There is a kind of knowing that lives deeper than thought. Not hope. Not wishful thinking. Just knowing.
Mothers carry it in a place that has no name. A certainty about their child that exists long before the world gets its turn to weigh in. I have carried that knowing about my son Brighton his entire life.
Brighton came into this world at 28 weeks. Too early. Too small. He was not supposed to be here yet. Neither was his twin sister Halle. They arrived together into a world that wasn’t ready for them. Halle stayed with us for a short ten days then was called back to the angels.
Brighton stayed. And from his very first breath in that NICU, I knew exactly who this boy was going to be.
The doctors were careful the way doctors are when they are preparing you for uncertainty. Born this early, he could have issues with cognitive development. I heard them. I just didn’t believe them.
Elementary school was hard. Brighton was what teachers politely call “a little extra.” The kid who needed a little more patience and flexibility and willingness to see past the surface.
He has always been a solid A and B student. Smart. Curious. Engaged.
But he was also that kid. The one that got blamed in a group whenever something went wrong. The one who carried the weight of being seen as a problem in a system that didn’t know what to do with him.
His last two weeks of elementary school, they pulled him from class over something that was so ridiculous, I still can’t believe it. To this day, it infuriates me how the principal handled it. I lost all respect for her as an educator and mother that day. Every time I see her, I still get angry.
Mamas never forget, and even worse, neither did Brighton. He still remembers it and talks of it. Kids always remember when the adults chose the institution over them. That single incident scarred his memory of elementary school forever. Sadly, that was never a thought or concern of theirs.
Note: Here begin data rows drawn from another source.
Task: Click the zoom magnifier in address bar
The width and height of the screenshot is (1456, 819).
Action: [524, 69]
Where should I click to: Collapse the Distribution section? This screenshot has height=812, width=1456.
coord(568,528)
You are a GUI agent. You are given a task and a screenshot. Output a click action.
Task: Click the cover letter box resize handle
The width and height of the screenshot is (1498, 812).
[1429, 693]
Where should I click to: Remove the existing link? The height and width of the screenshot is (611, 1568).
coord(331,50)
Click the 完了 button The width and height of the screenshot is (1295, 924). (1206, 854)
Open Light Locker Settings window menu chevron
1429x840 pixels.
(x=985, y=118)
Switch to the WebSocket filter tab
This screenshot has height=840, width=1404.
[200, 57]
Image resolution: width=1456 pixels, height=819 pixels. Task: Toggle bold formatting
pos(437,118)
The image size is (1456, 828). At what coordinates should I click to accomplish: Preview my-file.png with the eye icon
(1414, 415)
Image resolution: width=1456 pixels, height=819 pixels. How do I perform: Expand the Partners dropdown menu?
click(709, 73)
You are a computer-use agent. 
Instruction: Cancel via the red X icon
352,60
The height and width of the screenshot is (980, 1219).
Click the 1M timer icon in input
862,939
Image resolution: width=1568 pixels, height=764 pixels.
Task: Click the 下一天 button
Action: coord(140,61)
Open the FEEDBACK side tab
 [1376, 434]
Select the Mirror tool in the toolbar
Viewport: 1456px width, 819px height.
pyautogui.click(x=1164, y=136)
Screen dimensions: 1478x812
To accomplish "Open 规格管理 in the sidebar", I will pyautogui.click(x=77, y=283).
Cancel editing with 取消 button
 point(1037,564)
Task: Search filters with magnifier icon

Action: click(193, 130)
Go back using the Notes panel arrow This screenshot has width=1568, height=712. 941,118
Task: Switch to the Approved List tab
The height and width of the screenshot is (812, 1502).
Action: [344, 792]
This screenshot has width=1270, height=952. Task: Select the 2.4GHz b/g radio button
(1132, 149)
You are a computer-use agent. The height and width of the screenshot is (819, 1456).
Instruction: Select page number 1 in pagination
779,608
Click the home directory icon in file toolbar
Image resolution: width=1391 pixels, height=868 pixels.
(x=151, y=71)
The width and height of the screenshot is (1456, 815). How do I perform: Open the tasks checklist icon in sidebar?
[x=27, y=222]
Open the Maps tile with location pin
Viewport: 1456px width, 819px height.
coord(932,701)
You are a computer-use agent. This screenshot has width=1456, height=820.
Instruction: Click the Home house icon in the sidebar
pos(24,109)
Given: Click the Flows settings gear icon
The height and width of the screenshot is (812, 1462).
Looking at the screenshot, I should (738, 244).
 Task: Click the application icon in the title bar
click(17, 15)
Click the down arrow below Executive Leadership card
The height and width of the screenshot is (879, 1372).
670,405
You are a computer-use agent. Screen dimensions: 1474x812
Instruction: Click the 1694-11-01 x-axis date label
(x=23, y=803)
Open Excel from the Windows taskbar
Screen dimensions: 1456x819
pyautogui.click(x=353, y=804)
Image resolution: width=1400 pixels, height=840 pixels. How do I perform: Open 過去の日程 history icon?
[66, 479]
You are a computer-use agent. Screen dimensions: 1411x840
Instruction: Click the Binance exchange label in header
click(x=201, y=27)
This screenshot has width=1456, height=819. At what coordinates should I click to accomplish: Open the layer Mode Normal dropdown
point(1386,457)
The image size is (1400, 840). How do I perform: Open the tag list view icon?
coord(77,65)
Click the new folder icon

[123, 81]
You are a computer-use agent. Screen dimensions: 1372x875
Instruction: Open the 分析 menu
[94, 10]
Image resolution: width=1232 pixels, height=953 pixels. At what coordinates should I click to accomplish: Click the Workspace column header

Mitch and I were nervous going into middle school. We braced ourselves for more of the same. We were so wrong. Middle school gave Brighton the one thing elementary school never did.
Room. Freedom.
He was finally allowed to be himself without the label. Without the box. Without being that kid before he even walked through the door. And Brighton, our 28-week miracle, he didn’t just survive middle school - he THRIVED.
This week we toured the middle school with our younger son Cameron, who starts there next year. We brought Brighton along. And something happened in those hallways that stopped me completely.
Teacher after teacher stopped us. Unprompted. From the heart. All saying the same thing. Your son is one of my absolute favorites. He is so smart. I love having him in class. He is such a great kid. This kid is going to be something someday. He is so courteous. He is so kind. He helps me in class with the difficult kids. Over and over. Down every hallway.
My mama heart was so full I could barely speak. But here is the thing. I was not surprised. The pride was enormous. The kind that makes your eyes sting in a school hallway in the most embarrassing and wonderful way.
But underneath the pride was something quieter. Not, “I can’t believe how far he has come.” But, “I always knew this was in him.” I knew it in the NICU. I knew it in every elementary school meeting when someone described my son like a problem to be solved. I knew it every single time I looked at this boy and saw exactly who he was. Not who the system said he was. Who he actually was.
Brighton has something that his mother spent decades trying to find. He simply does not care what people think of him. Not in an arrogant way. In the most grounded, certain, completely unbothered way I have ever witnessed.
Recently, a popular girl at school asked him why he doesn’t like popular girls. He looked at her and said, I don’t like the fakeness. They only care about material things, not people. That’s not attractive to me.
She gave him the finger. He smiled and said, have a nice day and walked away.
Later he told me, “Mom, it makes them so mad when I don’t react.”
I mean. I could never. Not at 14. Sometimes, not even now at 53. This boy came into the world 12 weeks early and has been ahead of schedule ever since.
Brighton, you came into this world alongside your sister who we loved and lost and carry with us every single day. You survived when the odds were uncertain. You thrived when the system couldn’t see you. You refused to let anyone define you. Not the doctors. Not the elementary school. Not the popular girl who gave you the finger. You just smiled and said have a nice day. And walked away.
I have spent a lifetime learning to do what you do naturally. I am so proud of who you are. And I am so grateful that you reminded me, without even knowing you were doing it, that the people who couldn’t see you clearly were never the authority on who you were.
Mama always knew.
She just needed a middle school hallway full of teachers to remind her that knowing was enough all along.